Sunday, 23 June 2013

Fazeley in Staffordshire

From my volume South Staffordshire Street Names comes this excerpt looking at the origins of every street name in Fazeley, near Tamworth, Staffordshire. Even those who have never heard of the place will have heard of the most famous development here, the theme park of Drayton Manor Park, itself occupying the estate of the former lords of the manor, the Peel family. This name may ring a bell as the man who is often considered the founder of the police force.

Undoubtedly the major influence on Fazeley over the last two centuries has been the Peel family, both directly and indirectly and in a number of ways. While Peel Court takes the family name, Drayton Manor Drive served their estate of that name, Swiss Lodge Drive was named for the style of building found there. Victoria Road and Albert Steet recall the visit to the Peel estate in 1843 by the queen and her consort.

Destination names are also represented by Atherstone Street, Coleshill Road and Coleshill Street, Lichfield Street, and Tamworth Road. Brook End marks the termination of the Bourne Brook, and of course Bourne Avenue refers to the same thing; Broomfield Avenue the club of that name, itself an old field name; Mill Lane led to the old mill, New Mill Lane to the more recent mill on Bourne Brook; New Street was aptly named when it was first developed; and Tame Court takes the name of the nearby river. Marina View is a new development which affords excellent views of the marina. The Anson family were still resident at Bonehill Lodge at the end of the 19th century, hence the name of Anson Court.
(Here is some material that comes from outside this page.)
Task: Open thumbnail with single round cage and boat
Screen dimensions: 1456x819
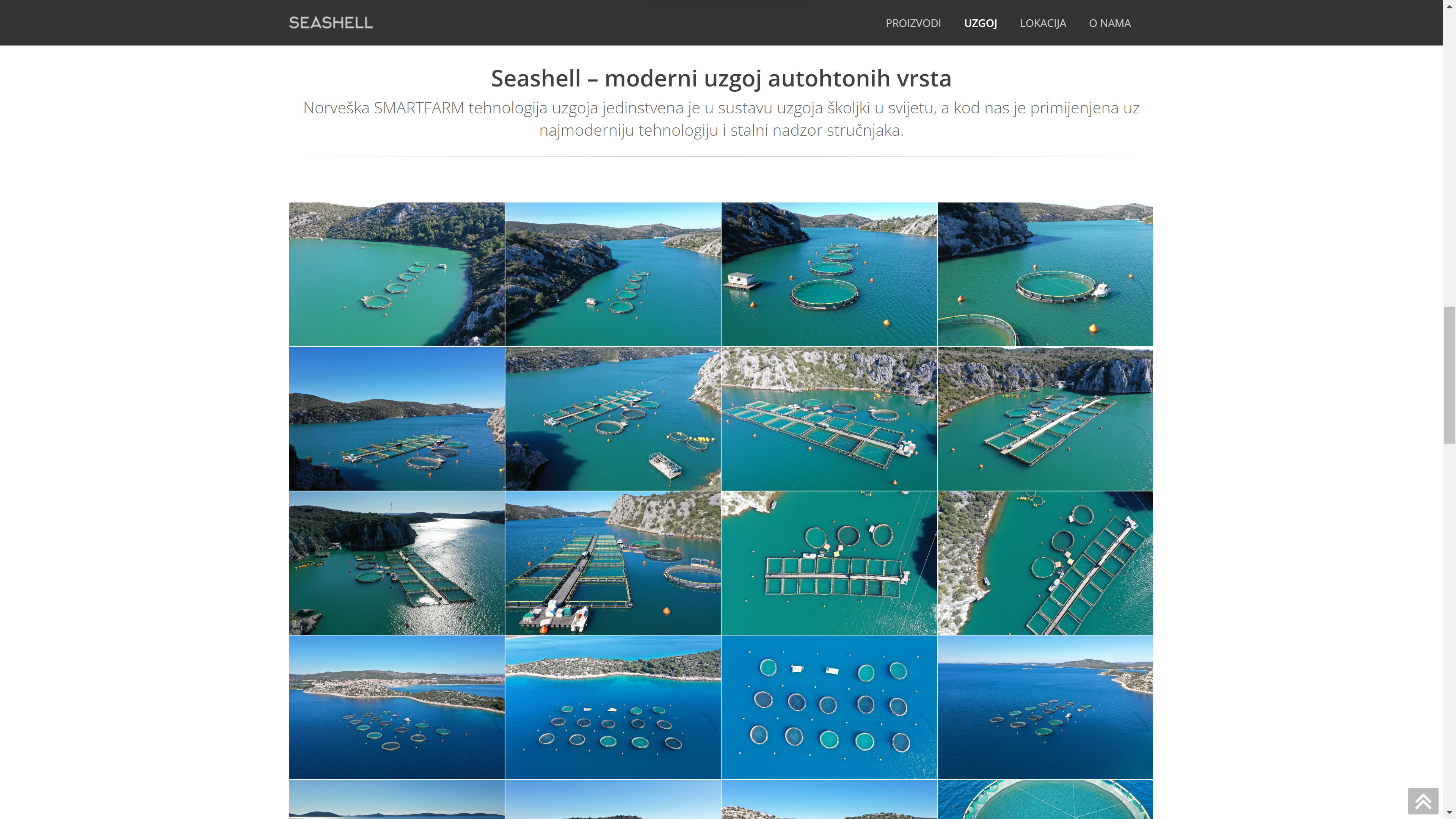Action: point(1045,274)
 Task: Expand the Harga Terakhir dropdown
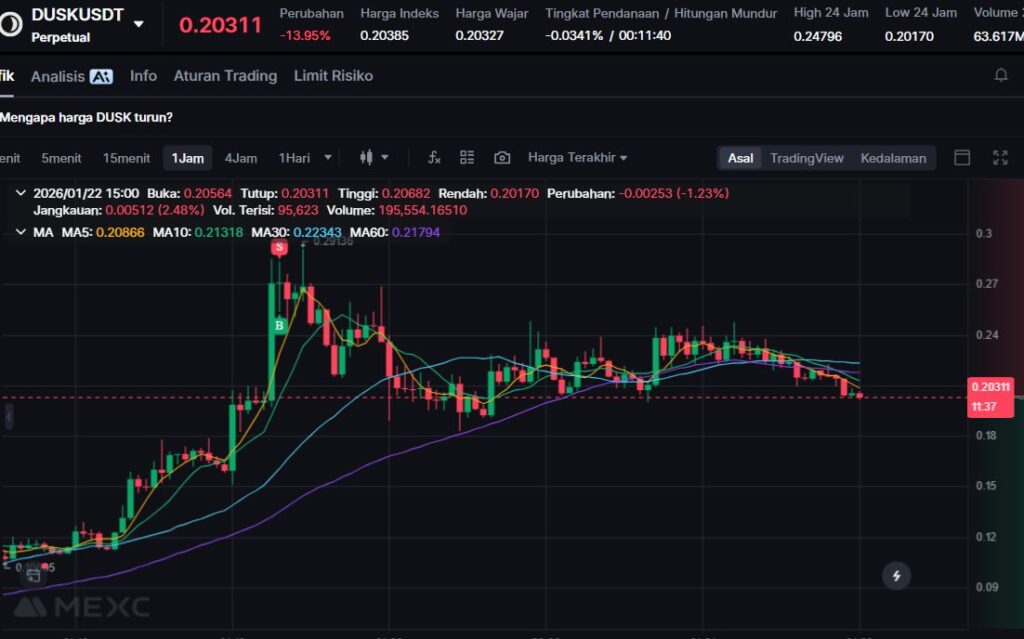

Tolson Avenue remembers one of Fazeley's major employers. Wm Tolson Ltd was the mill known to all as Tolson's Old Mill and this road was cut on this land. William Tolson took over the mill from the Peels in the 1830s and, 50 years later, had built his own factory. The huge building on the banks of the canal was, as with the vast majority of Victorian factories, powered by steam. The adjacent canal and the springs not only supplied ample water to drive the machinery, but also provided the perfect artery for transporting goods into Birmingham and beyond.

Buxton Avenue marks the family who include Samuel Buxton, owner of the Bleachworks in 1835, and Dr Thomas Buxton, landowner in 1939. Mayfair Drive marks the location of the Mayfair Garage, demolished in the late 20th century.

The Deer Park Estate has its own theme reflecting the deer found on the former Drayton estate. Deer Park Road, Fallow Road and Reindeer Road speak for themselves, yet others are much less obvious. Sambra Road features the name of a deer native to southern Asia; Rangifer Road features the scientific name for the caribou; Dama Road is the scientific name for the fallow deer; and Mayama Road should have been named Mazama after the deer from South America, however it seems as if someone has written it longhand and it has been misread as a 'y' instead of 'z'.

As with most places there are a number of names which have been coined for reasons unknown and, without records being kept, the origins are a mystery. Beekes Croft, Burlington Court, Tongue Terrace, Victory Terrace, Wrighton Grove and Yorksand have produced a number of suggestions, all of which appear to have been given after the naming of the places rather than the reverse.

I would welcome any suggestions for themes or subjects, or even specific words to examine the origins, meanings and etymologies. I’d be delighted to hear from you.


  1. Just a quick comment to say that on the Deer Park Estate it is Samba Road, not SambRa Road. Sorry to be pedant.

    1. Popped along to have a look - and we were both wrong!